Masyarakat pernah gempar dan sangat prihatin mendengar berita ditemukannya jenazah Angeline. Seorang anak berusia delapan tahun yang sebelumnya dinyatakan hilang dari rumahnya.
Kasus memilukan dan sangat menyayat hati yang menimpa Angeline merupakan tragedi kehidupan anak di negeri ini yang kondisinya seperti puncak gunung es. Masih banyak anak-anak lain yang kondisi penuh duka nestapa bahkan terancam jiwanya.
Jika dicermati, akar persoalan bermula dari diadopsinya Angeline dengan prosedur yang asal-asalan atau liar. Adopsi liar terhadap anak di kemudian hari akan menimbulkan persoalan serius dan sangat menyengsarakan anak.
Proses adopsi terhadap Angeline oleh pria berkebangsaan Jerman yang berumah tangga dengan wanita setempat dilakukan tanpa prosedur hukum yang benar. Bahkan terkesan diberikan begitu saja oleh orang tua kandung Angeline akibat kesulitan ekonomi yang membelit dirinya.
Kondisi Angeline semakin sengsara dan kritis setelah bapak angkatnya meninggal dunia dan si ibu angkat mulai mengalami masalah ekonomi. Akibatnya, Angeline dipaksa melakukan pekerjaan orang dewasa untuk memelihara ternak.
Dalam keseharian, masalah kesehatan dan keselamatan jiwa Angeline diabaikan oleh ibu angkatnya. Dirinya benar-benar terlantar lahir dan batin tanpa ada pihak yang berusaha menolongnya.
Kasus Angeline merupakan pelajaran yang sangat penting terkait dengan proses adopsi. Pengangkatan anak yang lazim disebut adopsi merupakan lembaga hukum yang dikenal sejak lama dalam budaya masyarakat Indonesia tetapi hingga kini masih sarat masalah.
Ada berbagai motif orang melakukan pengangkatan anak, sehingga mengadopsi seorang anak perlu prosedur dan tidak bisa dilakukan secara liar atau dengan asal-asalan.

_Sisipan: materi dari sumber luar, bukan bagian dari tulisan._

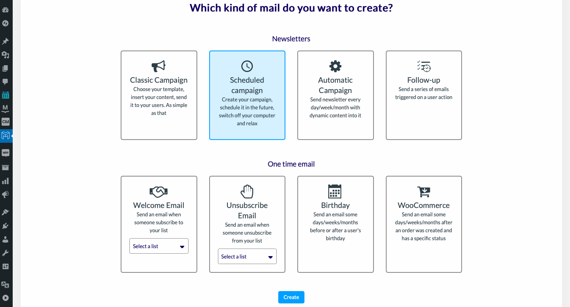Open Users icon in the sidebar

click(x=6, y=239)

Perlu meninjau lagi peraturan perundang-undangan yang mengatur tentang prosedur adopsi anak yang lebih ketat. Peraturan mengenai tata cara dan akibat hukum dari pengangkatan anak masih banyak kelemahan dan mudah dikelabui bagi pihak-pihak yang bermaksud jahat.
Eksistensi adopsi di Indonesia sebagai suatu lembaga hukum masih belum sempurna, sehingga masalah adopsi masih merupakan problema bagi masyarakat, terutama dalam masalah yang menyangkut ketentuan hukumnya.
Masih proses adopsi anak harus menjadi perhatian serius. Ketentuan tentang eksistensi lembaga adopsi masih bias disana-sini. Perlu penegakkan Pasal 12 ayat 1 Undang-Undang No 4 Tahun 1979, yang berbunyi "pengangkatan anak menurut adat dan kebiasaan dilaksanakan dengan mengutamakan kepentingan kesejahteraan anak".